TASK TO COMPLETE
Which lines in the records below contain the word "computer"? Copy each one out.

DATA SECTION
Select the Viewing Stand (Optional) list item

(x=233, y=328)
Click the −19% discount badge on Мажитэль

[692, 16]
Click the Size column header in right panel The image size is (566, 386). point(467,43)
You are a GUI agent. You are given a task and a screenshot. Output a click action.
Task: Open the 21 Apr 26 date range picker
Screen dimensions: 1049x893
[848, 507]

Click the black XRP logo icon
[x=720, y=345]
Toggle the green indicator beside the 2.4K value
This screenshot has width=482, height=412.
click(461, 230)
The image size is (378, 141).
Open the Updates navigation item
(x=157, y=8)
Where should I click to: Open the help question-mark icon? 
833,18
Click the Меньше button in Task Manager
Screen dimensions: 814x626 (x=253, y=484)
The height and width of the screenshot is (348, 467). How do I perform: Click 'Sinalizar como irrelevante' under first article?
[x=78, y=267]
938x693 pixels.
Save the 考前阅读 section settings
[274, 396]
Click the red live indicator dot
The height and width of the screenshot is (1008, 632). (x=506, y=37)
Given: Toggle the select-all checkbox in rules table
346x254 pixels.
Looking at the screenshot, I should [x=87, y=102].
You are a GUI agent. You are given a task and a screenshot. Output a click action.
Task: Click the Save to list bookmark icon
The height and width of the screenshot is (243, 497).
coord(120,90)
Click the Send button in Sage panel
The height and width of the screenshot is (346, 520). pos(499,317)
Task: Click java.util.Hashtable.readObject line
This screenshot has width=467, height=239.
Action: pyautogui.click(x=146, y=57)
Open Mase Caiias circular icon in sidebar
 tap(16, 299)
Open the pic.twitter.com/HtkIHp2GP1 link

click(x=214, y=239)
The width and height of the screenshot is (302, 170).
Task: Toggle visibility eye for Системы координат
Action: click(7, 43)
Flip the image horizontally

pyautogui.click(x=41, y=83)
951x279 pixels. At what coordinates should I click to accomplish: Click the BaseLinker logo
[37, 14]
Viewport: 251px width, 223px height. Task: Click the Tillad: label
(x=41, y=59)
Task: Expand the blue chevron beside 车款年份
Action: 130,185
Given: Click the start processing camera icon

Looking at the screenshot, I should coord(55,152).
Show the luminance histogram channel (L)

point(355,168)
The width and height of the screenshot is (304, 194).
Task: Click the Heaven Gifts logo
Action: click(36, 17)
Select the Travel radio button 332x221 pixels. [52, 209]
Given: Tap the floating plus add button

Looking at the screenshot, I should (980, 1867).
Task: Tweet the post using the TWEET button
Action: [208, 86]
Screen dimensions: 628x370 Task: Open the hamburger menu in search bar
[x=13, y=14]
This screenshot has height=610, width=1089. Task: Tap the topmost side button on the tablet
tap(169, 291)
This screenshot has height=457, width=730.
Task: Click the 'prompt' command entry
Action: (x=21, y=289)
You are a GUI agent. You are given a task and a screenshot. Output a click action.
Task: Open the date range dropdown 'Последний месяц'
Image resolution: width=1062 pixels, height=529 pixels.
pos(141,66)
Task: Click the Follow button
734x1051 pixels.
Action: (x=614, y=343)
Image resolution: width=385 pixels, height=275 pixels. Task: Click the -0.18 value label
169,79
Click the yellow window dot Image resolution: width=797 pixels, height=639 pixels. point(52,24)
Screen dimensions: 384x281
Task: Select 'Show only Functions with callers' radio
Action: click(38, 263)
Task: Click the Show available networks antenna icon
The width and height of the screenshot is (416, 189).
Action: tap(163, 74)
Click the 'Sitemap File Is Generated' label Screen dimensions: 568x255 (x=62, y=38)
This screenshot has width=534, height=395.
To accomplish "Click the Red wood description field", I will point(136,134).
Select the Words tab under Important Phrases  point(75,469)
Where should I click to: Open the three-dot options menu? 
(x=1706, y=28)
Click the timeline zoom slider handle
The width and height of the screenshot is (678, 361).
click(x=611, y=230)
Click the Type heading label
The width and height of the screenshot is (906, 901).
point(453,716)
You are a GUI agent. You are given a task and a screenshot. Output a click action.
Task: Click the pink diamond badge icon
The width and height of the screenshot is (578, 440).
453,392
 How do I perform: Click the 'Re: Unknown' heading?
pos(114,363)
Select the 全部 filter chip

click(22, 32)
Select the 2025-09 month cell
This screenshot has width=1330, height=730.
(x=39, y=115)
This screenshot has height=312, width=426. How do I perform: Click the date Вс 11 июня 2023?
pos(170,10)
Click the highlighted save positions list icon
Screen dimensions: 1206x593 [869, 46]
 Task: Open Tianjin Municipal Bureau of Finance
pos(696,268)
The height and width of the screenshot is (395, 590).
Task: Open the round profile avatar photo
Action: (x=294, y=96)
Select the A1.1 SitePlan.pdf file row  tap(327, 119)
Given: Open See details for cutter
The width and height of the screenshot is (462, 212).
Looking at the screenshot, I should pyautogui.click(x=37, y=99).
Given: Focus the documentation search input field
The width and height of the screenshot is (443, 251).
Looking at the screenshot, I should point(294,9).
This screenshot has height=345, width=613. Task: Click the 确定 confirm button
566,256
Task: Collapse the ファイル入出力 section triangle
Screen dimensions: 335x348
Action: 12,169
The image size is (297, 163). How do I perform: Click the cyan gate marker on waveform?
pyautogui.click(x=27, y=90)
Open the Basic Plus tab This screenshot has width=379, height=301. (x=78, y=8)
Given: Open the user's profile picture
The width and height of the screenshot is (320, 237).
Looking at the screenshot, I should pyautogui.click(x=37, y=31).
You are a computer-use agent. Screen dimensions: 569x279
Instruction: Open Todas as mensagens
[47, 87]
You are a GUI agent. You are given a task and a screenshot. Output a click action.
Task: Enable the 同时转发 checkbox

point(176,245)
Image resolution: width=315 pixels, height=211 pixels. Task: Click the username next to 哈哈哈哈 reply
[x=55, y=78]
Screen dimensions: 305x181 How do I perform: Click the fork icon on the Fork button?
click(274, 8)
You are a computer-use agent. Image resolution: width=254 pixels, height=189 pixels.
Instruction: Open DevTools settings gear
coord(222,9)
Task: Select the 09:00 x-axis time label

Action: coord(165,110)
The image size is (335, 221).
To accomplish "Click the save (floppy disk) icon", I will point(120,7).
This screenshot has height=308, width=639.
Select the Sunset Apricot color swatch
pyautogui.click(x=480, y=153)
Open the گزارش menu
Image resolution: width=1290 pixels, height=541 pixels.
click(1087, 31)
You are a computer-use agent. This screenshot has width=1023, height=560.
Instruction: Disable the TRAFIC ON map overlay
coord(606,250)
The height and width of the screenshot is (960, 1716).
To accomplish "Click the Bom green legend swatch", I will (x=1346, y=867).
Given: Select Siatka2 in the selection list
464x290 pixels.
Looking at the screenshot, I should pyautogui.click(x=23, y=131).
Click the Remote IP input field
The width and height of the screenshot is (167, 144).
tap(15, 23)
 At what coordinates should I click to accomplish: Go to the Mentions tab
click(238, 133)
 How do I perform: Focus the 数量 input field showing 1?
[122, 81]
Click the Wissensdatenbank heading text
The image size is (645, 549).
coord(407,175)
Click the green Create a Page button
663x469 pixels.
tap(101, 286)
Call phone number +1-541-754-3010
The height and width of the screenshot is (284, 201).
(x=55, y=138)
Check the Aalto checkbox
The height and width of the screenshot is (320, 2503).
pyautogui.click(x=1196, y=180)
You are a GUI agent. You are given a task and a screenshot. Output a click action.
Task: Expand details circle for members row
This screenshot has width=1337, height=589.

ANSWER SPACE
You are a computer-use agent. Screen dimensions: 569x279
You are a computer-use agent. Image resolution: width=254 pixels, height=189 pixels.
You are a computer-use agent. This screenshot has width=1023, height=560.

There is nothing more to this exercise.